Le Cœur de Jésus, abrégé de tous les mystères du christianisme
LORS DE LA DERNIÈRE CÈNE, saint Jean reposa sa tête sur le Cœur de Jésus. Là, sur cette poitrine, l’apôtre bien-aimé fut initié aux mystères les plus sublimes. Car il y a une révélation qui se fait dans l’intelligence par le cœur. Le contact avec le Cœur du divin Maître a donné à l’intelligence de saint Jean une force de pénétration merveilleuse qui transparaît dans tout son Évangile et spécialement dans le discours du Sauveur après la Cène, qui est comme le résumé de tout cet Évangile. Le Cœur de Jésus, qui, peu après, à Gethsémani, allait être abreuvé d’amertumes et connaître une mortelle agonie, se dilata alors en effusions d’amour suprême.
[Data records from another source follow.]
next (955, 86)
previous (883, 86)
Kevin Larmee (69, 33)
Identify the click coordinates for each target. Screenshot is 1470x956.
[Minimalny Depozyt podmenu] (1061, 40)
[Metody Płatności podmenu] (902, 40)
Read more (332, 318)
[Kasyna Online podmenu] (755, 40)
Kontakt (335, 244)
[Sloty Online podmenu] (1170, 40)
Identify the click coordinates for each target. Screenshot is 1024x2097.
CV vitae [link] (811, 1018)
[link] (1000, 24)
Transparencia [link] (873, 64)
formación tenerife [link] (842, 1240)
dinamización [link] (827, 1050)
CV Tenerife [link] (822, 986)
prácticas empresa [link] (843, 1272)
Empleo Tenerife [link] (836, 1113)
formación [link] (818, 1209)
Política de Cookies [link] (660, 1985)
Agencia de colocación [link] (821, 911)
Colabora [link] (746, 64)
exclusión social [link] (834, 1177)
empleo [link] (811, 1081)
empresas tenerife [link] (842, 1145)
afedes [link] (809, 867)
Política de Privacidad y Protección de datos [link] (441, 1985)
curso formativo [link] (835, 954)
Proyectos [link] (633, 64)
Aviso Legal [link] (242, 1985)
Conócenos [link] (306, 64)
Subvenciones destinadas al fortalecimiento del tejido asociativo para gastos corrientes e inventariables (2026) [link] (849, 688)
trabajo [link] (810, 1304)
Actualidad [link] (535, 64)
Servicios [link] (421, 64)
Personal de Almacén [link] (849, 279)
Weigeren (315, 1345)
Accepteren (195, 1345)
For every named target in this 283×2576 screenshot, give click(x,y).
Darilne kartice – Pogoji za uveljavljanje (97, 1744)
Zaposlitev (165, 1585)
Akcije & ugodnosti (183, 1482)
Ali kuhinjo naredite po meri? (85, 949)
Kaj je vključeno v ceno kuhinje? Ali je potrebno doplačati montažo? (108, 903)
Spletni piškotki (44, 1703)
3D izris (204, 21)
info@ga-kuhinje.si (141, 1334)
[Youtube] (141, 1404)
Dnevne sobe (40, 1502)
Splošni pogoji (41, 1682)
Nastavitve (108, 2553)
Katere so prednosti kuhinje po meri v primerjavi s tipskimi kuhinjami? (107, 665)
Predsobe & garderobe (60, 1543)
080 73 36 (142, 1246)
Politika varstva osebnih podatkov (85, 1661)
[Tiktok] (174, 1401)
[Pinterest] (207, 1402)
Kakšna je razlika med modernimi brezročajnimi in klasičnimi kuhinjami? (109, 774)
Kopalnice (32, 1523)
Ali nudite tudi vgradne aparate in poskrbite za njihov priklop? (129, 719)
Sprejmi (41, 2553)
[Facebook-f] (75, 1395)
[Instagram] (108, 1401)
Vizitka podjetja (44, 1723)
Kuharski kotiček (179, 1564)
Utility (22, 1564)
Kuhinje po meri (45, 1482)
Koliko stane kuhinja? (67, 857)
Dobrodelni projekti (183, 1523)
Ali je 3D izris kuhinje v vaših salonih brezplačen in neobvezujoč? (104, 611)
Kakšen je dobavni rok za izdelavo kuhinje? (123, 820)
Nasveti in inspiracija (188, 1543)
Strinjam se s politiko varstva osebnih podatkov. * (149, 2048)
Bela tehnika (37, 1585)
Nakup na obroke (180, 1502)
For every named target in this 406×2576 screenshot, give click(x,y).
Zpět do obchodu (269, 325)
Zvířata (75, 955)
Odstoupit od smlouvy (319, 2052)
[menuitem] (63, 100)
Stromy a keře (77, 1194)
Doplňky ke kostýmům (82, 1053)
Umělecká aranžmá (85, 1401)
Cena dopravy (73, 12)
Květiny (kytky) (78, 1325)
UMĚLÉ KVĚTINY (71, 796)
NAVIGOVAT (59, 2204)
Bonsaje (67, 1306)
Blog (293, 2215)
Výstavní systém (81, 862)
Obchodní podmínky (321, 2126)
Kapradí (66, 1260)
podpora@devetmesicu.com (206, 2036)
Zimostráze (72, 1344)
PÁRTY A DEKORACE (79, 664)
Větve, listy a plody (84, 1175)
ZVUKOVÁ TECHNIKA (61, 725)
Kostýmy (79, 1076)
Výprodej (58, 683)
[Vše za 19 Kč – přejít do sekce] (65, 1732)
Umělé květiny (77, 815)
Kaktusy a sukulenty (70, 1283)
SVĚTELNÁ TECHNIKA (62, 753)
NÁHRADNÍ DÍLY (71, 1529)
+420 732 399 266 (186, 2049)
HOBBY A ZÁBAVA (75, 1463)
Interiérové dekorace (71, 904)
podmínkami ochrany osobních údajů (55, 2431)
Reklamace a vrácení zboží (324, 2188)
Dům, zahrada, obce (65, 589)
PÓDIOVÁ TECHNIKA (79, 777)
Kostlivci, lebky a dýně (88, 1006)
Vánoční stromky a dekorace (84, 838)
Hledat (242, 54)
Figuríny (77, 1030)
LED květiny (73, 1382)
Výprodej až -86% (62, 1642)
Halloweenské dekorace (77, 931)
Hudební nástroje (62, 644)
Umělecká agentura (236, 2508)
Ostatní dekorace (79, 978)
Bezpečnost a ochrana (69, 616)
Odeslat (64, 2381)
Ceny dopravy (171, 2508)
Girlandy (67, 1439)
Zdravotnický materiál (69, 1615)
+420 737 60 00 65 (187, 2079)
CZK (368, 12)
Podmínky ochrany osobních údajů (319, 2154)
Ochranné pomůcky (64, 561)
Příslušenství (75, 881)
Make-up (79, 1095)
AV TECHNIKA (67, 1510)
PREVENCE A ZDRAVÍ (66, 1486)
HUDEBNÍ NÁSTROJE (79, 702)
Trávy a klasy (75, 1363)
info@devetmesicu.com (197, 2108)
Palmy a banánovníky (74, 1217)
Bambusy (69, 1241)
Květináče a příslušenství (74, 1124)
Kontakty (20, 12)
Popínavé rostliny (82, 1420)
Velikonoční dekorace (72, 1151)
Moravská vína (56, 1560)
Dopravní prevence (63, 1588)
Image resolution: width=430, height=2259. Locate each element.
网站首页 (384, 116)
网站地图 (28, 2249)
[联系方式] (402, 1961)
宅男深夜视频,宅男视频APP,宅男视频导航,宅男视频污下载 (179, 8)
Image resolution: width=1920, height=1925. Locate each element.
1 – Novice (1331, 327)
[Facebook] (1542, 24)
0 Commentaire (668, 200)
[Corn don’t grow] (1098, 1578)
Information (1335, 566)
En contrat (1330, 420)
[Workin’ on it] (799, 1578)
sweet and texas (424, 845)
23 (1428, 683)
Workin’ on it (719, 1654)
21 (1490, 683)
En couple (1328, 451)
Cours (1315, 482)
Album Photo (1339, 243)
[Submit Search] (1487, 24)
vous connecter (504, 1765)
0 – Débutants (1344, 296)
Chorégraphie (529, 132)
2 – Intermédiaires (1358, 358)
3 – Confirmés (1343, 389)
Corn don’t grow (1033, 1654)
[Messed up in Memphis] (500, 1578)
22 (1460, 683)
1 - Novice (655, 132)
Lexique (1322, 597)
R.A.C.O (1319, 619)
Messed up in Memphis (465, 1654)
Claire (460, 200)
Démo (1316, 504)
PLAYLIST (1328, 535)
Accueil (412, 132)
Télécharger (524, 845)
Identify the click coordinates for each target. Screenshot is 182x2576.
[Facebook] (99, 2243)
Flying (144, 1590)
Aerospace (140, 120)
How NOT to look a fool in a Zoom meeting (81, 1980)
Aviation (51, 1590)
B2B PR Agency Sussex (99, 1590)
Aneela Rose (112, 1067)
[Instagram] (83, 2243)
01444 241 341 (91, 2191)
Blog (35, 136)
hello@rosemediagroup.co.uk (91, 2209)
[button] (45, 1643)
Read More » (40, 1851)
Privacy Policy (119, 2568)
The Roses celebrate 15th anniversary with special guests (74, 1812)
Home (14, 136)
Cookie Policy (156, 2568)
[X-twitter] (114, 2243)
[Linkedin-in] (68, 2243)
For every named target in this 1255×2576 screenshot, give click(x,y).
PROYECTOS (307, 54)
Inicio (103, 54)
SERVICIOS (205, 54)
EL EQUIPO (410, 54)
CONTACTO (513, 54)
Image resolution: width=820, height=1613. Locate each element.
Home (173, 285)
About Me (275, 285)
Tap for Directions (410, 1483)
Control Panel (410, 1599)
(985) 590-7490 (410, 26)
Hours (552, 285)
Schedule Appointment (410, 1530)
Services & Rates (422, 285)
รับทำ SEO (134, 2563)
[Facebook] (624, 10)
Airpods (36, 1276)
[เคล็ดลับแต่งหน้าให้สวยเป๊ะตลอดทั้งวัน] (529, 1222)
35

Tous les apôtres entendirent ce discours, mais saint Jean seul en a rendu les accents : ne l’avait-il pas vécu d’avance, en quelque sorte, en appuyant sa tête sur le Cœur du Sauveur ?
Dans son panégyrique de saint Jean [1], Bossuet a montré que si le quatrième Évangile est autant imprégné de l’esprit d’amour, c’est parce que saint Jean a eu accès à la source même de cet amour : le Cœur de Jésus. Au moment où Jésus-Christ allait donner son corps à tous ses disciples, il donna son Cœur en particulier à saint Jean, afin de faire de lui l’évangéliste de la charité, le théologien de l’amour divin, de cet amour ineffable qui fait battre le Cœur de Jésus.
Voici cette page de Bossuet ; elle nous introduira dans le mystère du Cœur sacré de Jésus auquel ce numéro du Sel de la terre est en grande partie consacré.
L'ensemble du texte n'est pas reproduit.